Terrorism Report Addresses Children's Needs
Federal and state efforts to protect the nation from terrorism have largely overlooked the health and safety needs of children, as well as the role of schools in providing shelter, a panel of prominent health experts has warned.
Since the terrorist attacks of Sept. 11, 2001, billions of dollars have been spent on homeland security and the U.S.- led war on terrorism.
Despite those expenditures, much more needs to be done to prepare health-care systems to treat children who could be affected by terrorism, according to a June report prepared for the U.S. Department of Health and Human Services by the National Advisory Committee on Children and Terrorism. In the event of a biological, chemical, or radiological attack, "children would be among the most vulnerable population in our society," the committee's chairwoman, Dr. Angela Diaz, wrote in a June 12 letter to HHS Secretary Tommy G. Thompson.
"Protecting children and families," she said, "should be at least as important as protecting bridges and buildings."
Health and Human Services officials did not return phone calls seeking comment on the report, but a prepared statement from Secretary Thompson on June 16 suggested the department would use the committee's recommendations.
"As throughout our emergency-preparedness efforts, we are much better ready today than we were two years ago, but we are still building and still improving, and there is still much to be done," Mr. Thompson said. "The recommendations of the committee ... will be of great use to us, now and in the years ahead, as we continue to plan and commit our resources."
The panel on children and terrorism was created by Congress last year as part of the Bioterrorism Preparedness and Response Act to advise the government on the ability of health- care and emergency-response systems to treat younger victims of bioterrorism.
Working with staff members from the federal Centers for Disease Control and Prevention, the committee found that as recently as 1997, data collected by the Federal Emergency Management Agency showed that no state disaster plan had pediatric components.

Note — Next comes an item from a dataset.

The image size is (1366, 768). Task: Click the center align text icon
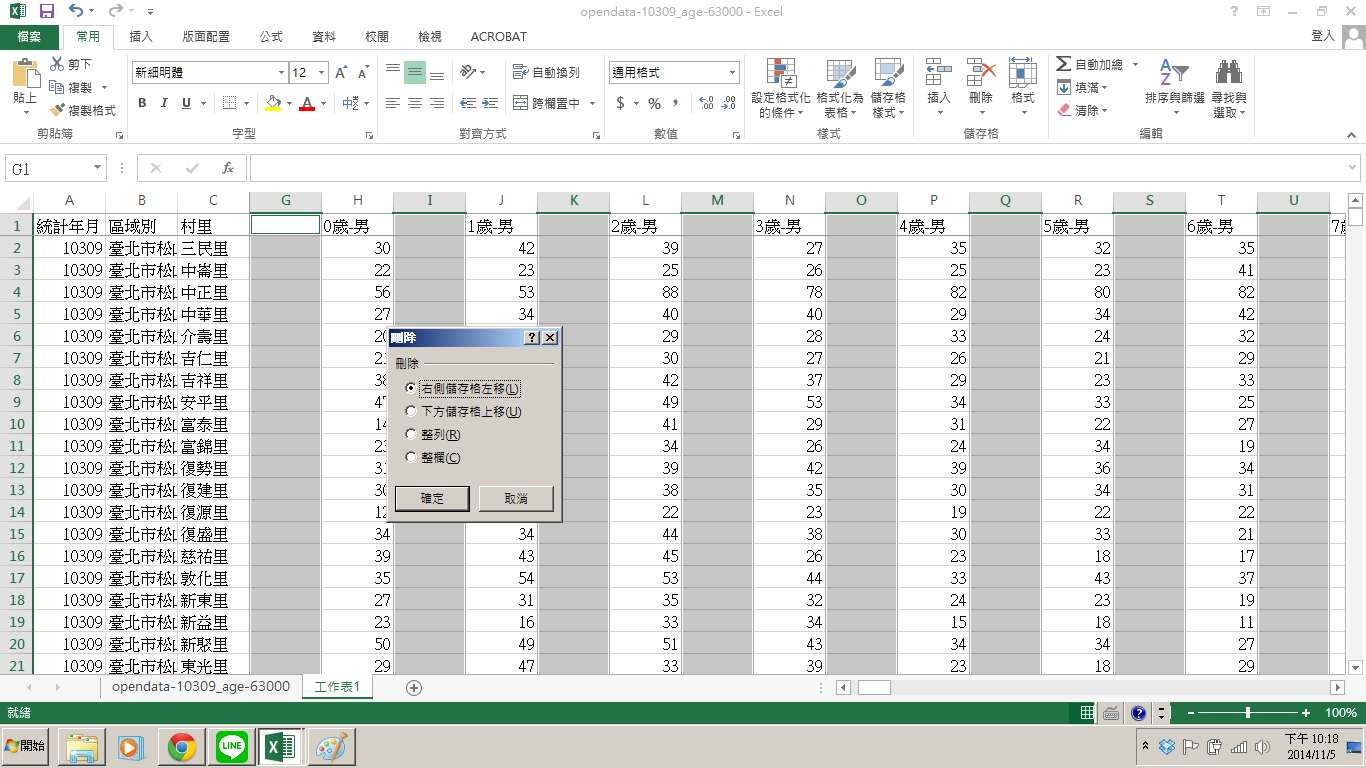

Another study, the panel noted, showed that only 20 percent of hospitals had access to emergency-room pediatric physicians, and that most emergency responders had little training or experience treating children.
Spotlight on Schools
That "significant new pediatric and psychosocial initiatives are needed to address the needs of the nation's children and families in light of the continued threat of terror events" was a main point of consensus for the committee, Dr. Diaz, a professor of pediatrics and community medicine at the New York City-based Mount Sinai School of Medicine wrote in her letter.
The committee advised federal planners to feature schools prominently in any terrorism-preparedness efforts, given the fact that more than one-fifth of the nation's population can be found in its 119,000 public and private schools on any given weekday during the academic year.
Over the past year, the federal government has come under fire for failing to do more to include schools in its homeland-security plans and budgets. Many of the school-focused programs that have been unveiled by federal agencies such as the Department of Education were announced only recently and are aimed mainly at assisting in local planning and training, an approach that the committee suggested might not be adequate.
The committee's report recommends that the federal government provide "regulatory requirements, oversight, and funding" to form effective links between state and local education agencies, schools, public- health agencies, and emergency responders.
Specifically, the committee advises that the government:
- Expand the CDC's school health program by paying for a high-level staff position in each state education department and health department to coordinate policies and programs focused on the physical- and mental-health needs of schoolchildren, with a focus on protecting children in emergencies;
- Revise the federal terrorism-response plans to include schools, child-care centers, and other settings for children;
- Develop surveys and other measurements to determine schools' ability to prepare for and respond to a range of terrorist incidents, including chemical and biological attacks; and
- Conduct and support new research that can improve the capacity of schools and child-care providers to help meet the physical- and mental-health needs of children before, during, and after a terrorism event or other mass trauma, and the ability of school employees and caregivers to balance the needs of their own children and families with those of the children in their care during the school day.